WHAT THE TASK ASKS ::
Scan the records beneath this line for the line holding "Viewport: 682px width, 453px height." and the line holding "The image size is (1792, 828).", then transcribe exactly those two and all lines between.

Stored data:
........
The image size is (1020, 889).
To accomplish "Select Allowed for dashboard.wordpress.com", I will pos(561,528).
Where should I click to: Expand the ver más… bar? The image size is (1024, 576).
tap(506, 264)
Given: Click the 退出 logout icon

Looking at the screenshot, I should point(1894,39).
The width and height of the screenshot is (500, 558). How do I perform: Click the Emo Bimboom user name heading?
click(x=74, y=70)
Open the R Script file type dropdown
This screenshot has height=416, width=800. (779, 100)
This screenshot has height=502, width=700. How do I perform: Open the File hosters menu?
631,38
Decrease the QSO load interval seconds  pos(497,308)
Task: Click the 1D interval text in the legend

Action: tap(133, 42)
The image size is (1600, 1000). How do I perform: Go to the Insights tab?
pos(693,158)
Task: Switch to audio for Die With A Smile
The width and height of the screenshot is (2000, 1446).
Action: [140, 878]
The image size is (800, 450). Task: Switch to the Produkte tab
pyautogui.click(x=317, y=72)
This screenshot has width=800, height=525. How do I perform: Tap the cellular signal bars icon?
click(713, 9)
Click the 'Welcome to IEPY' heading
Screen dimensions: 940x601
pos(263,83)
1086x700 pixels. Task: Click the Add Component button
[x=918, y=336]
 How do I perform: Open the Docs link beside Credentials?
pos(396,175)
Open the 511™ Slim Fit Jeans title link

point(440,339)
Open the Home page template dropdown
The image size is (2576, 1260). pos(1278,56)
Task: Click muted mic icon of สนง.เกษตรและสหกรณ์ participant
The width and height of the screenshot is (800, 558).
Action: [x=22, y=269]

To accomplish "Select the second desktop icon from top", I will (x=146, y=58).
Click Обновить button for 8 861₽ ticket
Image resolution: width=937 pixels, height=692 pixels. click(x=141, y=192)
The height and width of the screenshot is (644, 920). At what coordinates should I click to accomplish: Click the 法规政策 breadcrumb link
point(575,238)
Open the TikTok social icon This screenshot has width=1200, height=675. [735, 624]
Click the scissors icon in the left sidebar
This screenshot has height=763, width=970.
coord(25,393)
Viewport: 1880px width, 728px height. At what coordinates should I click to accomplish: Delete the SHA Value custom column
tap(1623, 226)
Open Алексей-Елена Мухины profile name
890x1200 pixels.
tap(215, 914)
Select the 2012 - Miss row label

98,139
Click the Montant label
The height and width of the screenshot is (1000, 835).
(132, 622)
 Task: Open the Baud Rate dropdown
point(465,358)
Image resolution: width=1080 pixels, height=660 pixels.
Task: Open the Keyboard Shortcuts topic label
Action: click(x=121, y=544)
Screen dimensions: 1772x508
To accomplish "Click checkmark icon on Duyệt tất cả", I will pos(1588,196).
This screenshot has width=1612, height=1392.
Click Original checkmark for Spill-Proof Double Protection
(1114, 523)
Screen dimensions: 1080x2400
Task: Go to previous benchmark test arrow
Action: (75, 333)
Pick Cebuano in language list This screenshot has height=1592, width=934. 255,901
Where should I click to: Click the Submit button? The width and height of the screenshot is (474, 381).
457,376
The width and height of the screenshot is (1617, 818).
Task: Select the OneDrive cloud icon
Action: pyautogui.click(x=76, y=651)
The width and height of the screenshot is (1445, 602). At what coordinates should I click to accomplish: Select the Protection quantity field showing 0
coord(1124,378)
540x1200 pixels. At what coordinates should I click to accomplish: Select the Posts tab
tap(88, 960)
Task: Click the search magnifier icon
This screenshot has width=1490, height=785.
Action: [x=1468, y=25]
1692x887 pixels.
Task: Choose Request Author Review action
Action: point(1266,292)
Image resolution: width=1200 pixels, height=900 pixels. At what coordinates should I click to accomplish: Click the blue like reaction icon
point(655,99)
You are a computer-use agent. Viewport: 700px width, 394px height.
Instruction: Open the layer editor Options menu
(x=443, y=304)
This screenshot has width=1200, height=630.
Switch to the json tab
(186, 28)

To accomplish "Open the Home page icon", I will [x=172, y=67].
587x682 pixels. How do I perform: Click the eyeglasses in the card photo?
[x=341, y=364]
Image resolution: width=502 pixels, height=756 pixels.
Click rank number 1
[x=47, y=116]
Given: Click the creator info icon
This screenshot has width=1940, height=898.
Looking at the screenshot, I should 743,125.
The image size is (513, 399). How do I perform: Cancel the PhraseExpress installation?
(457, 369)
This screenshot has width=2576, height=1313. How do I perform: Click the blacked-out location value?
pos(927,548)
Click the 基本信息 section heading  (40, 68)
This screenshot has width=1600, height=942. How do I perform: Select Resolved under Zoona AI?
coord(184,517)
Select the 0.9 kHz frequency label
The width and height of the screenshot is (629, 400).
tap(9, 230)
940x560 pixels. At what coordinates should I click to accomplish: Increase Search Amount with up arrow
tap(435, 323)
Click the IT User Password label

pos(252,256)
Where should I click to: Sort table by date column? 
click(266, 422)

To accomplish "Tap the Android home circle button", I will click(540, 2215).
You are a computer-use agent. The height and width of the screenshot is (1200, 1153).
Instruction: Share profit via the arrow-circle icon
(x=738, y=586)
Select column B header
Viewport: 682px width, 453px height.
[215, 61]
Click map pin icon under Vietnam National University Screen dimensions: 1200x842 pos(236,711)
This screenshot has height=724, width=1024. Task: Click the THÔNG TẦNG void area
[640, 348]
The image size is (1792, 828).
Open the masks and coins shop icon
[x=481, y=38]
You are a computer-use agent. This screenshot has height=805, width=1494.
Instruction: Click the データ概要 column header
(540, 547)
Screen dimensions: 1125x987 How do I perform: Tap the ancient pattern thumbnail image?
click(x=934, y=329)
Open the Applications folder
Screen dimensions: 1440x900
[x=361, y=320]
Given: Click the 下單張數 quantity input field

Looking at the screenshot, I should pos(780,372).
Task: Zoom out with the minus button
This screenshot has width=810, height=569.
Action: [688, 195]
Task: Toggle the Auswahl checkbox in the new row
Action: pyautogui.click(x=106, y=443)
........
ANSWER TO THIS EXERCISE ::
Viewport: 682px width, 453px height.
[215, 61]
Click map pin icon under Vietnam National University Screen dimensions: 1200x842 pos(236,711)
This screenshot has height=724, width=1024. Task: Click the THÔNG TẦNG void area
[640, 348]
The image size is (1792, 828).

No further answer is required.